My heart skipped with his touch, his words. “Then I’ll be there.” I smiled softly as he raised my hand to his lips. The truth surged through me in that moment. There was a rush that happened whenever I watched Jack play. Nothing compared to sitting in a stadium, no matter how big or small, and seeing Jack on top of that mound of dirt. It was magic.
“I’ll have a ticket for you at Will Call and you’ll get an ID card so you can go underground after the game.”
“An ID card?”
“It’s mostly for the away games. That way security knows you’re a player’s wife—” He stumbled before quickly recanting, “or girlfriend. So they know you’re with the team.”
All other feelings escaped in a rush as jealousy settled into my stomach. I wondered if Chrystle possessed one of the ID cards in question. As if reading my mind, Jack added, “She never had one.”
I exhaled and inhaled quickly. “I know it’s stupid to think about stuff like that, but I can’t help it.”
Jack quickly shook his head. “It’s not stupid. Those thoughts are in your head because I put them there.” He leaned his mouth next to my ear, his breath warm and enticing. “I won’t mess us up again. I promise.” He nibbled on my earlobe before he pulled away.

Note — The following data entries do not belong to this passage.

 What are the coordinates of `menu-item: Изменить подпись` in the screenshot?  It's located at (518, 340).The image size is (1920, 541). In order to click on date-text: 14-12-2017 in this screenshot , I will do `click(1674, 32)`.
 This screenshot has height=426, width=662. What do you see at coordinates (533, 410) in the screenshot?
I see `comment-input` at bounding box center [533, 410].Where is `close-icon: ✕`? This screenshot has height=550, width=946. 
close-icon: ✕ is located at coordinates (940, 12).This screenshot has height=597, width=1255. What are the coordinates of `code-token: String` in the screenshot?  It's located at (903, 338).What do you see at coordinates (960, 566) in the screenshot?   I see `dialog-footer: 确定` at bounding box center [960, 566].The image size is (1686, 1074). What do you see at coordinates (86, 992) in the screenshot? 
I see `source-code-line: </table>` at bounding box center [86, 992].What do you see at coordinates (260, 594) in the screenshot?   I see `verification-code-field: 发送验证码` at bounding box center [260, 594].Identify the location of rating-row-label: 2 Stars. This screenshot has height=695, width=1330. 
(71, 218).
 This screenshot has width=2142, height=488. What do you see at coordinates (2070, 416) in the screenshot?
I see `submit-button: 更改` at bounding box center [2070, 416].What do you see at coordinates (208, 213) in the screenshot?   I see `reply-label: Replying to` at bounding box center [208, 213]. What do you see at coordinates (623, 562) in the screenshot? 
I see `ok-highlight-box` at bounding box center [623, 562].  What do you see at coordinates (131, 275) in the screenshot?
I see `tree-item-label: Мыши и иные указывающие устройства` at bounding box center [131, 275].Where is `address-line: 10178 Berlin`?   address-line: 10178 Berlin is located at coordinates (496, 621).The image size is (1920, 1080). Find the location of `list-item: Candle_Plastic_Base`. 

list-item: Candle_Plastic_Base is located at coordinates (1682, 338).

I closed my eyes, drinking in his vow. Part of me cringed, acknowledging the vulnerability that coursed within me. I needed to be strong, but the reality was that Jack would be away a lot and I wouldn’t be able to go with him. As much as I wanted to believe that his mistake with Chrystle was a one-time major screwup, I’d be lying to myself if I said I wasn’t fearful.
I was.
And I wasn’t sure I’d ever not be.
“Do you believe me?” he asked, his brow furrowed with worry.
I fought back the tears that formed in my eyes. “I want to.” What I wanted to do was bottle my anxiety up and put it on a shelf where it could only come out in small doses, but I didn’t know how. Right now it lived on the outside of my skin, like an extra layer I couldn’t shed no matter what. My emotions had taken full control over every other part of me. I’d become victim to my own insecurities.
“I’ll show you.” His forehead pressed against mine as he continued. “I’ll never lose you again.”
“What if I want to be lost?” I teased with a half-serious tone and watched as he pulled his head from mine.
“I won’t let you.”
“You won’t let me?” I mocked, secretly loving the way he wanted me.
Jesus, Cassie, you’re a fucking nutcase right now. Pick an emotion. Pretend like you’re in charge here.
“No. I won’t let you. End of discussion.” His mouth remained stoic.
“That wasn’t really what one would consider a discussion.”
“Because there’s nothing to discuss. I’m not leaving you ever again. And you’re not leaving me. No matter how pissed off I make you, or how frustrated. I fucking love you, and I’m not going anywhere.”
I attempted to fight back the smile that formed. “And I love you. But really, if you ever cheat on me again, I’ll cut your nuts off and hang them from the Empire State Building.”